Why Midterm Elections are Influential

by Steven Dugan

During last year’s midterm elections Americans went to the polls to decide many races. Among them were the entire House of Representatives, one-third of the Senate, numerous governors’ races, a variety of state and local offices, and here in California, our usual slate of petition-driven initiatives. The Constitution calls for this two-year voting cycle, with every other election being a presidential election. A common question asked during every midterm election is how influential are they? The answer is that they can be very influential. Don’t just look at November’s results for an example; consider what happened during the presidency of Republican William Howard Taft in 1910.

Theodore Roosevelt, Taft’s predecessor, hand-picked him to become president with hopes of continuing the work of the Progressive Era. Progressive policies included social activism (e.g., racial equality), political reform (e.g., direct election of Senators), economic reform (e.g., low tariffs), prohibition, women’s suffrage, and conservation (e.g., protecting natural resources including animals, plants, and their habitats).  After taking office, however, Taft did not pursue the Progressive policies as promised and conservative Republicans were more than happy to oblige Taft’s business-centric, limited government approach. When Taft aligned himself with these conservatives to raise tariffs, Roosevelt loyalists saw this as a betrayal. Taft’s rebuke of Roosevelt’s Progressive agenda alienated him so much that he facilitated an alliance between Progressive Republicans and Democrats in Congress, boldly challenging Taft’s leadership of the Republicans and the country. In retaliation, Taft attempted to defeat the Progressive candidates at the primary level, which was a colossal flop.

The Homestead collection includes this cabinet card of President Theodore Roosevelt with his wife Anna. It was taken during their visit to Los Angeles in May, 1903. By 1910, Roosevelt was leading the Progressive wing of the Republican Party.

The election of 1910 drastically flipped control of Congress. Democrats gained 57 seats in the House and 10 in the Senate. This gave them complete control in the House and working control in the Senate through their coalition with Progressive Republicans. Democrats also had significant victories in many governors’ races in previously strong Republican states. This new Congress blocked Taft and his conservative agenda for the next two years.
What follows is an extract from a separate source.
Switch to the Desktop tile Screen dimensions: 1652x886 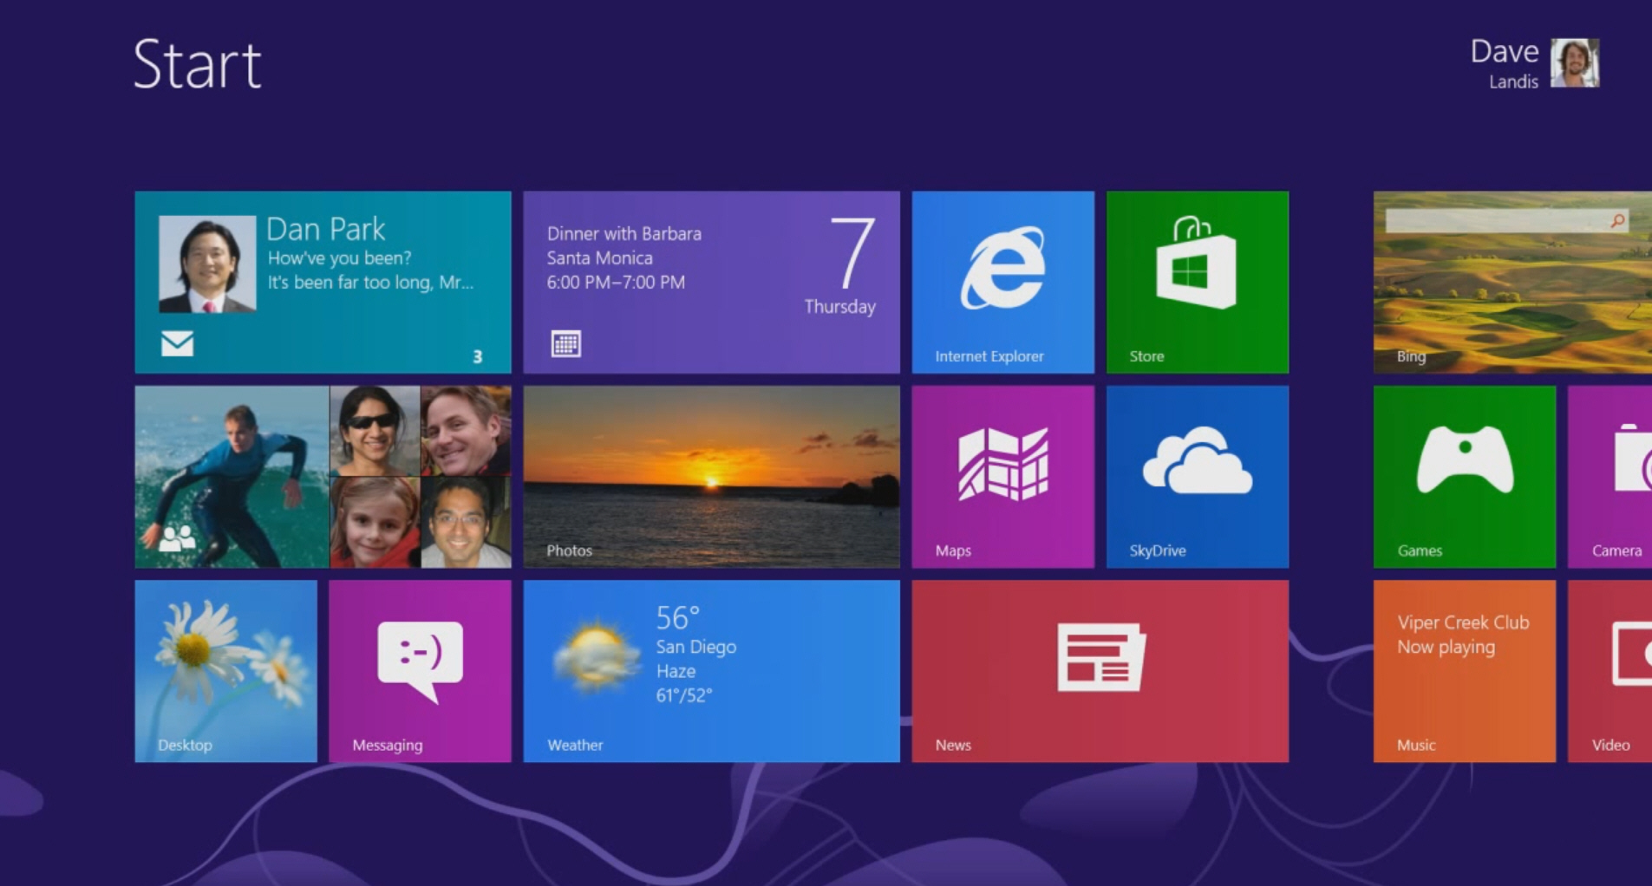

Professor Andrew E. Busch of Claremont-McKenna College explains that “…midterm elections can serve as a tool to block a president or force him to compromise,” essentially an extra check on the White House. He further notes that midterms can give the opposition a chance to bring about new leadership to unify the party. The 1910 Election did just that. The country was introduced to a new class of Democratic leaders, most notably Governor Woodrow Wilson of New Jersey and a state senator from New York named Franklin Delano Roosevelt.

The Progressive and Democratic alliance in the 62nd Congress also allowed the Democrats to move their own agenda, so when Woodrow Wilson ran for president in 1912, he campaigned on the accomplishments of the Congress elected in 1910 and railed against Taft’s tariff policies. The result was a huge landslide win for the Democrats and Wilson, due in part to the alliance of the Progressives and Democrats, as well as Theodore Roosevelt’s failed third-party run for the White House. (And while it had no overall effect on the election, Roosevelt’s popularity was still strong enough that he received roughly one million more popular votes than Taft, as well as 88 Electoral Votes, as opposed to 5 for Taft.)

The Homestead collection includes this image of President Woodrow Wilson in a parade through the streets of Los Angeles in September, 1919.  Wilson benefited from the ideological split in the Republican Party between Theodore Roosevelt and William Howard Taft. Less than three weeks after this photo was taken, Wilson suffered a debilitating stroke which virtually incapacitated him for the remaining year-and-a-half of his second term.

Vote tabulation from the 2018 midterm election is finally finished, and significant changes occurred. The opposition party (Democrats) gained 40 seats in the House of Representatives, while Republicans held and increased their control of the Senate with a net gain of two seats. The Democrats saw their biggest net gain in the House since 1974, when they gained 49 seats, and the largest gain overall since 2010, when the GOP captured 63 seats.

Midterm elections play an important role in our representative democracy. It’s not simply the two major parties winning or losing seats in Congress. These elections influence policy, budgets, nominations, and quite possibly the next presidential election! The 2018 midterm elections resulted in a split government, and it will be interesting to see if the results serve as an extra check on President Trump’s agenda, or force him to compromise. More importantly, who will emerge as the Democrat’s and Republican’s next generation of leaders? We’ll have to wait and see.